K-Fed’s PopoZao Search: The problems with branded technologies

K-Fed SearchWell, K-Fed has gone done and got himself a search engine. Yeah, you heard that right. Kevin Federline, Britney Spears’ aspiring rap artist ex-husband, has created a branded search portal that awards prizes to people that search on it. Ever wanted a Kevin Federline autograph? How about a Kevin Federline t-shirt? Maybe a copy of his new CD (currently, the 101,563ist best seller on Amazon.com!)? Well, neither have I. But I guess they have to do something will all that wasted merchandise taking up warehouse space, and giving it away to surfers slightly frightened of the sleeping jacket-clad Federline that stares at you as you search is as good an idea as any. (Interesting Amazon-provided facts about people who want to buy Federline’s CD: They also seem to enjoy purchasing music by both Paris Hilton and Shaquille O’Neal. Go figure.)

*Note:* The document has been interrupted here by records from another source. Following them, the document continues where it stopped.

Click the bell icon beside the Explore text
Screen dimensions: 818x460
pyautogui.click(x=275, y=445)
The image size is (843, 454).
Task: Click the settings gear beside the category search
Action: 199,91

The saddest part about all of this is that I think even the K-Fed search engine could have been successful if it had taken itself a little less seriously and had some fun with the public perception that Federline has accumulated. Imagine, say, instead of a glowering still image of Federline, the site had a Ms. Dewey-style avatar that randomly danced around the page as you searched. Every now and then it would shout out things like, “The inspiration and meaning behind this search is self-explanatory,” or “Marvin Gaye! Al Green! The baby-making music!” or “This is a Brazilian ass-shaker!” (all of these real Federline quotes, mind) and then, when you did certain specific searches, like for “atomic bomb,” he’d say, “Damn, that’s the bomb, yo!”

Anyway, I jest. Sort of. This seems to me like an offshoot of one of the common laws of popular technologies in marketing which goes like this:

If X = Interesting Technology,
Y = The technology’s popularity,
And Z = Brand,
Then, as Y approaches infinity, the amount of marketers interested in creating Z-themed Xs increases exponentially.

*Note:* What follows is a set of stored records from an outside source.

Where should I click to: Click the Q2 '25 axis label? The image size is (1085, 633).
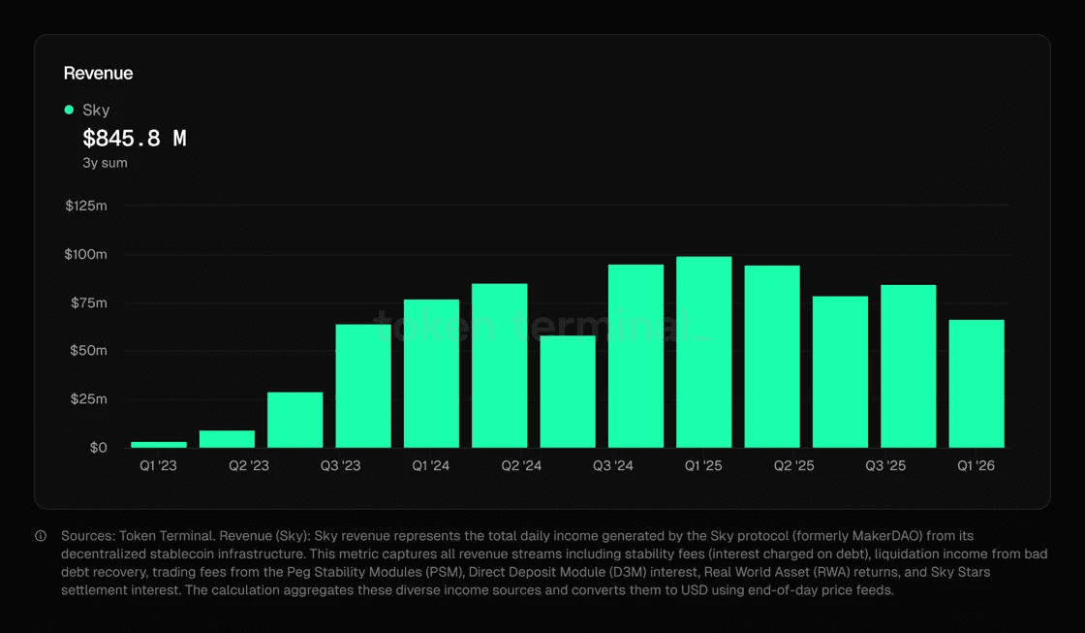[794, 466]
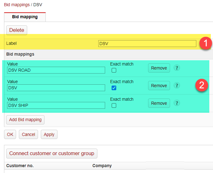The width and height of the screenshot is (213, 173).
Task: Click Add Bid mapping button
Action: 25,120
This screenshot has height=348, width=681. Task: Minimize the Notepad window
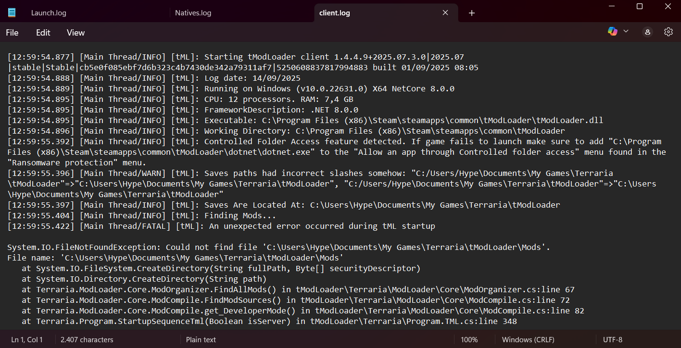611,6
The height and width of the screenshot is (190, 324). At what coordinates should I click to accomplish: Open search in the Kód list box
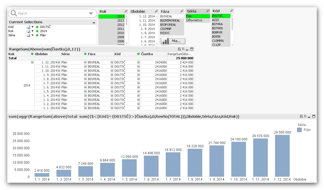point(232,11)
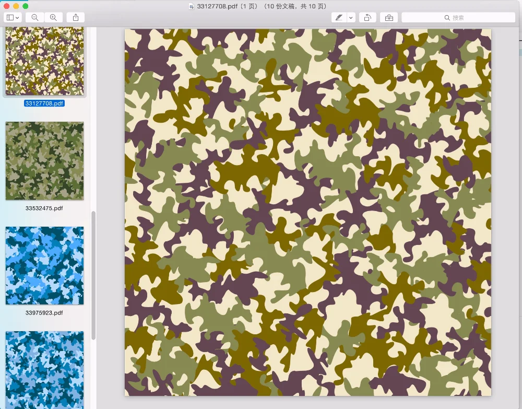Click the magnifier icon in the search field
522x409 pixels.
click(447, 17)
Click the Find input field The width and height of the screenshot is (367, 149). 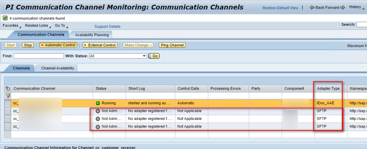pos(38,56)
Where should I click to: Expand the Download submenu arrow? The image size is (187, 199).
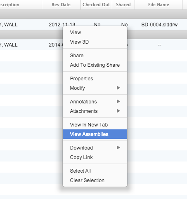pos(118,147)
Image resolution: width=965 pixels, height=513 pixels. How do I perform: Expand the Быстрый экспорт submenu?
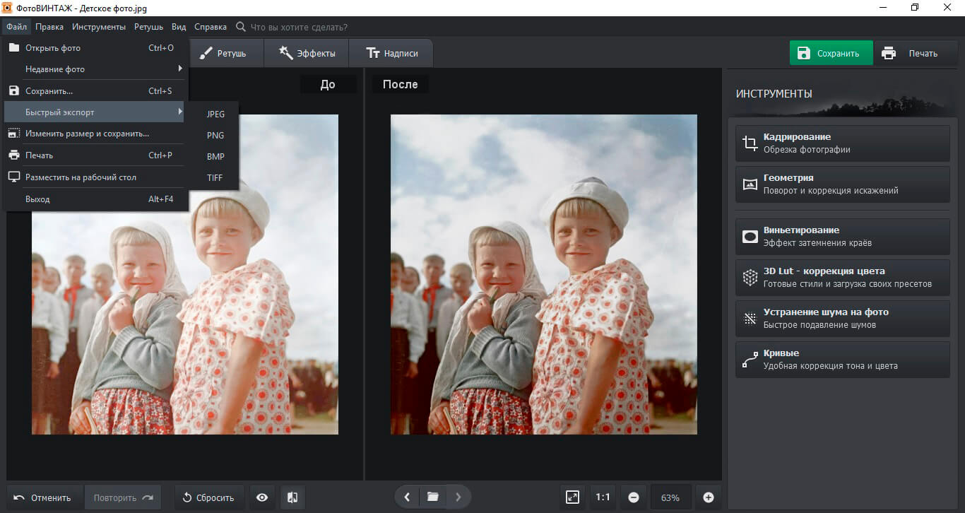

That’s a really long way of saying, “Everyone’s first thought is to create a branded piece of whatever technology is over hyped right now.”

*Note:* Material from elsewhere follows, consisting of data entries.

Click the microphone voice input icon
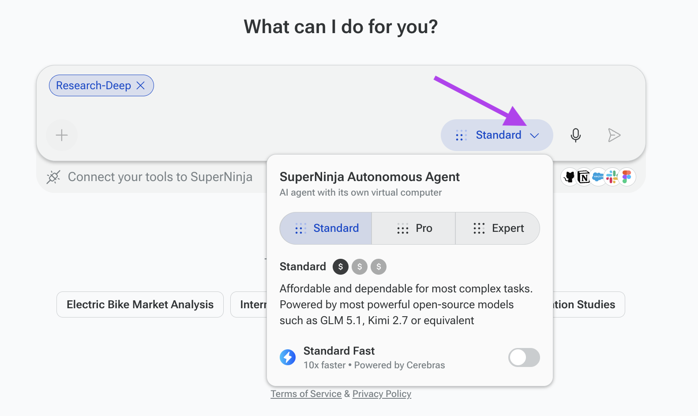698x416 pixels. click(575, 135)
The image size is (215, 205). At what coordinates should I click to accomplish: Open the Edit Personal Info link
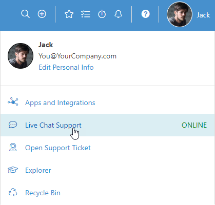click(x=66, y=67)
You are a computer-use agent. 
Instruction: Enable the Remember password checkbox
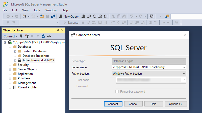click(x=117, y=92)
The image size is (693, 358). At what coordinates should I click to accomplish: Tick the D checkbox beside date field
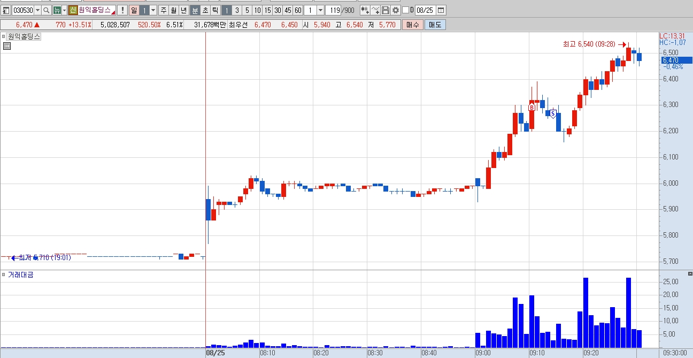405,10
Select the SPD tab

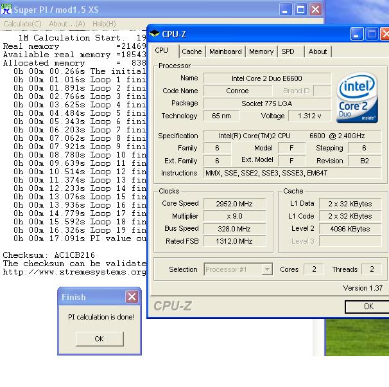288,51
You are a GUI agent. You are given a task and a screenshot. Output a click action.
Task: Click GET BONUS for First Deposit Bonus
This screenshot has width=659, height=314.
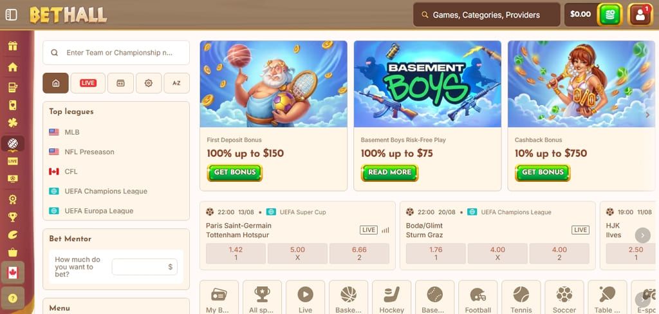(x=234, y=173)
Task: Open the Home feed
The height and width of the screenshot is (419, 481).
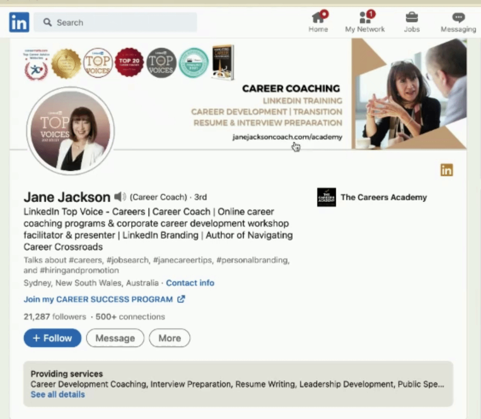Action: point(318,22)
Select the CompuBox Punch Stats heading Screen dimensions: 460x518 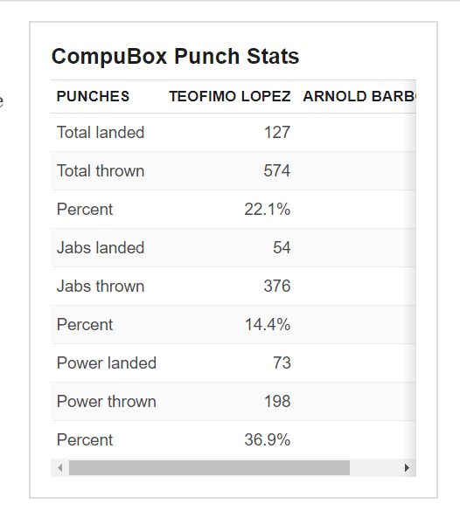[175, 56]
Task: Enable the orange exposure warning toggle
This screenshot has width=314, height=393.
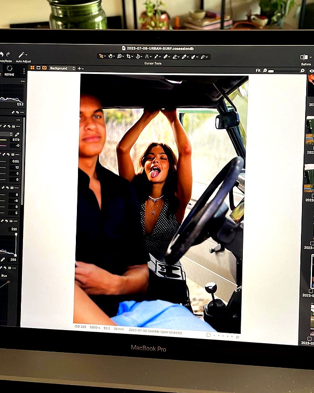Action: [44, 68]
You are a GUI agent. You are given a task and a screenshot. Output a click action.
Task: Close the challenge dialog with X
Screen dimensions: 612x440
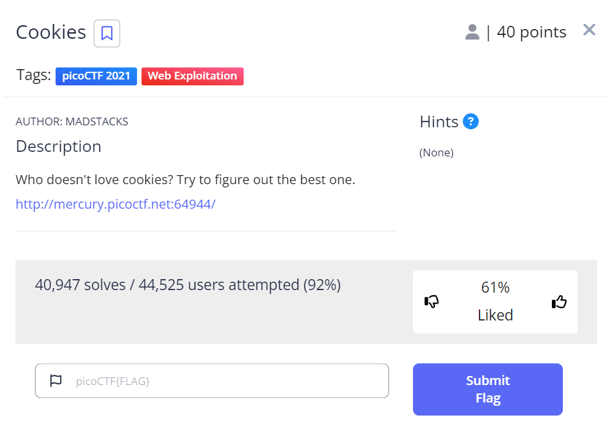(589, 30)
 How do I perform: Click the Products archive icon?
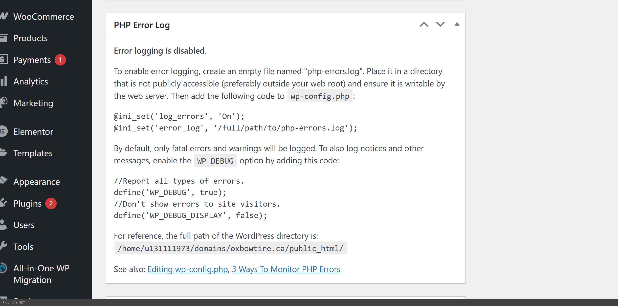point(4,38)
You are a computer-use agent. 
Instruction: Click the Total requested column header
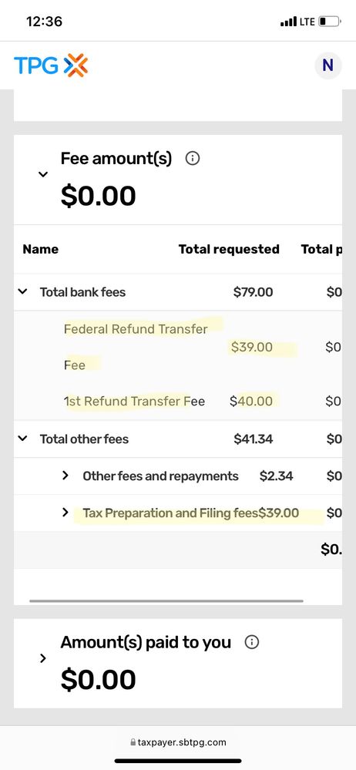pos(229,249)
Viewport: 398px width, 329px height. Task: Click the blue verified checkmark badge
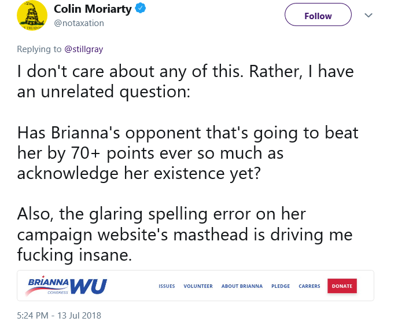click(x=140, y=8)
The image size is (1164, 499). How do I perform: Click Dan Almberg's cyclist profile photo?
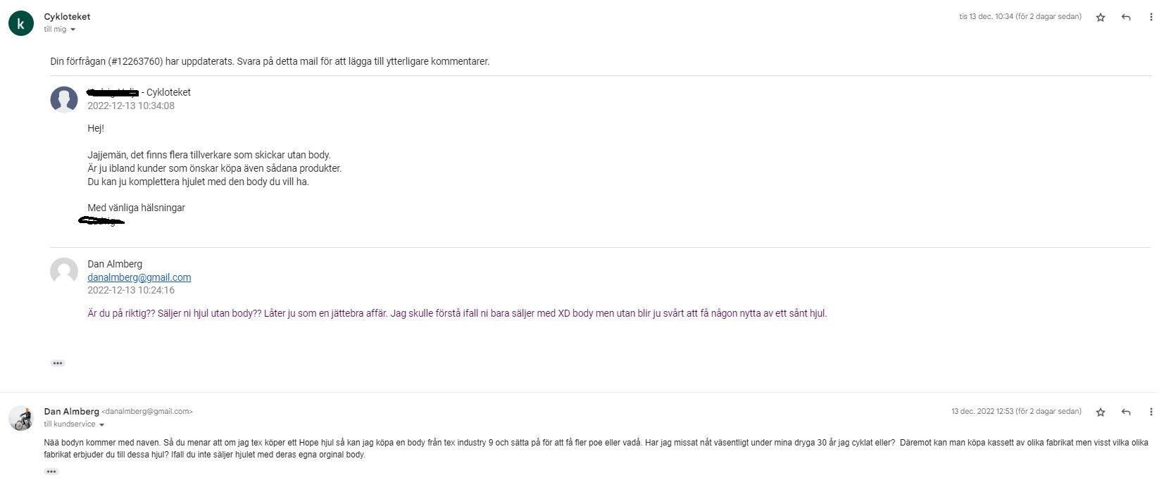pos(21,418)
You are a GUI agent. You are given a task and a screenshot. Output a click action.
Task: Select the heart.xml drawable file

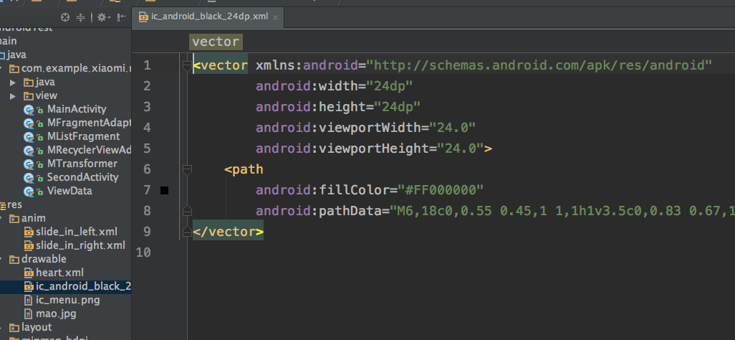(x=59, y=273)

And, strangely, all in all, this idea isn’t a bad one. There’s a ton of examples of exceptionally well executed branded technologies, such as Microsoft’s MsDewey.com search engine, Burger King’s Xbox 360 games, or Progressive Insurance’s damage tally on the “The Fast and the Furious: Tokyo Drift” HD-DVD. When well done, these ideas can provide a completely entertaining, totally relevant experience for users. And, in certain cases, they actually provide enough entertainment value that people will continue to come back.

In specific, branded search portals have created a lot of buzz and provided some insanely entertaining opportunities. A great example is the above mentioned Ms. Dewey, which employs a snarky, cute, attitude-laden female avatar that makes pointed comments when you search for certain things. Functionally, it doesn’t really provide all that much, but I’m not embarrassed to say I’ve spent many hours trying to figure out what I could get her to say. (Okay. Maybe a little embarrassed. But go ahead and ask her where babies come from and see what she says.)

If Federline had created something similar, I’d probably respond much the way I did with Ms. Dewey, laughing until I cried and then spending hours trying to find all of his little triggers. And, honestly, I think it would probably pretty well portray the idea that Kevin Federline is a fun enough guy that I wouldn’t mind owning one of his t-shirts or even a CD. He’d be, like, a William Shatner for the new generation and, really, that’s an awfully huge compliment to have.